V. 25. Oewerhasten, übereilen. Häwig, heftig. Freken, frieren, schaudern. Puzig, spaßhaft. Dröwe, bedröwt, betrübt. Maz Pump, ein vornehmer prunkender Geck; von den ehmaligen spanischen Pumphosen. Murxen, verdrießlich murren. Jachtern, sich mutwillig durch einander jagen. Ketteln, kitzeln. Hoegen (öä), belustigen; daher behagen. Süster, Schwester. Du kreegst, du bekamst; von kriegen. Verläden, vergangen; vom alten liden, jetzt gliden, Engl. slide, gleiten. Wallnoete (von Wallnut), Wallnüsse. Blix, alt Blixem, Bliz; von blicken, hervorscheinen, blinken. Beschuppen, bekriegen; schuppen ist verstärkt aus schuwen, schieben, enen Schup gäwen, betrecken, prellen, anführen, anlaufen lassen; alles Bilder altvätrischer Grobheiten; vergl. VII, 93. Döhnken, Liedlein. He dögt (von doegen), er taugt. Väl, viel. Mall, unklug, toll. Henfummeln, durch unordentliche Handgriffe hervorbringen. Et klingt nich un klappt nich, die Verse haben weder Wohlklang, noch gemessenen Fall.
V. 36. Röklos, ruchlos. Tämen, ziemen. Limp, Glimpf. Miemern, verwirrt sein, tiefsinnig nachdenken; miemerhaftig, etwas wahnsinnig. Sollte dies Wort von Miemer, dem Begeisterungsquell der altdeutschen Fabel, abstammen? Snater, Klappermaul. Rap, rasch. Doerschieren, durchmustern; von schier, klar, lauter, unvermischt; schieren, die Lauterkeit prüfen, läutern.
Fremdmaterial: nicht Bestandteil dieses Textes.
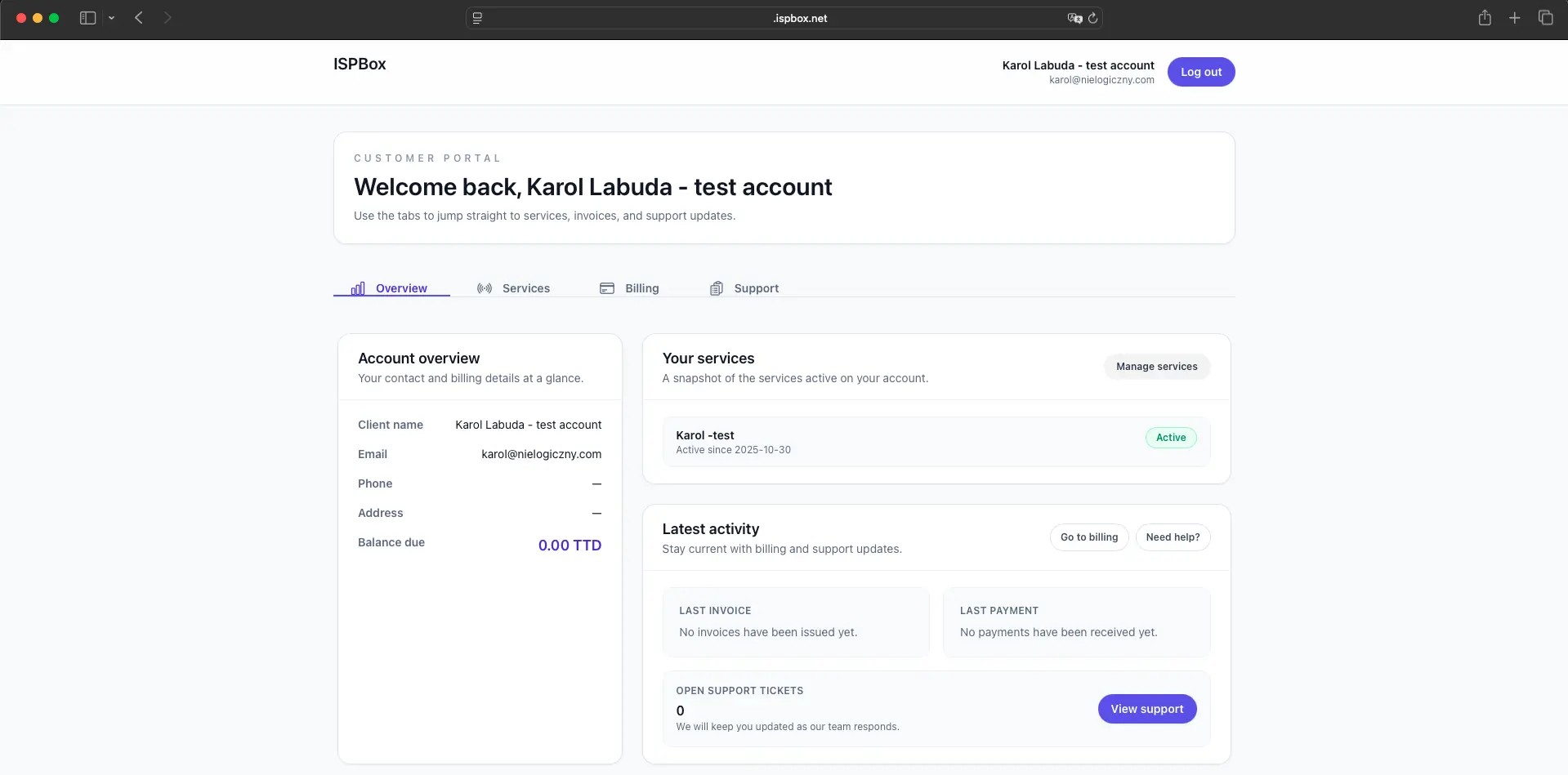1568x775 pixels.
Task: Click the page reload icon
Action: point(1094,18)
Spiet, Hohn, Ärgernis. Verdreet, Verdruß. Blöden, bluten, für herunter gemacht werden. Of, ob. Söt, süß. Kuhle, Grube. Wanne! ein Ausruf sanfter Bedrohung. Koerisch, wählerisch, ekel; von koeren, wählen. Man sagt auch krüdisch, der gewürzte (gekrüdete) Kost verlangt.
V. 47. Wokerer, Wucherer. Gnäterswart, granatenschwarz. Knoekern, knöchern, von Knaaken. Grön, frisch, wie Aale, Lachse, Heringe, Schinken; dann roh, unausgebildet. Bäwern, aus bäwen, leise beben. Wanken, gehn. Knickbeenig, der immer in die Kniee zu sinken scheint. Huddel, ängstlich bestützt; mi huddelt, mir ist angst. Benaut, beengt, beklommen. Pluzig, dick, aufgedunsen. Kieken, blicken. Glau, heiter, von Augen und Luft. Gissen, mutmaßen. Noog, genug.
V. 60. Top! ein Ausruf der Einwilligung, wobei die Verhandelnden vor Alters die Daumen zusammenhielten; von tippen, toppen, berühren: daher Top holden, den Vertrag halten. Bubbern, zittern; omnia corusca fabulor, sagt Plautus. Adebar, Storch. Raken, scharren. Koele, Kohle. Tohoop, zuhauf, zusammen. Böten, anzünden. Püster, Blasebalg. Kantern, mit Gekräusel singen. Hojanen, gähnen. Karkenkleppersche, eine scheinheilige Kirchenläuferin. Hibbel, ein Taufname, Hebelia, wird zur Bezeichnung einer Albernen gebraucht. Swaltern, den Morgen- und Abendsegen (Des walte Gott) abbeten. Jaulen, widerlich wehklagen. Von Teufeln, die in der Dunkelheit fressen wollen, und von Engeln, die schaarenweis um das Bette der Gläubigen Schildwache stehn, wird noch jezo gebetet und gesungen.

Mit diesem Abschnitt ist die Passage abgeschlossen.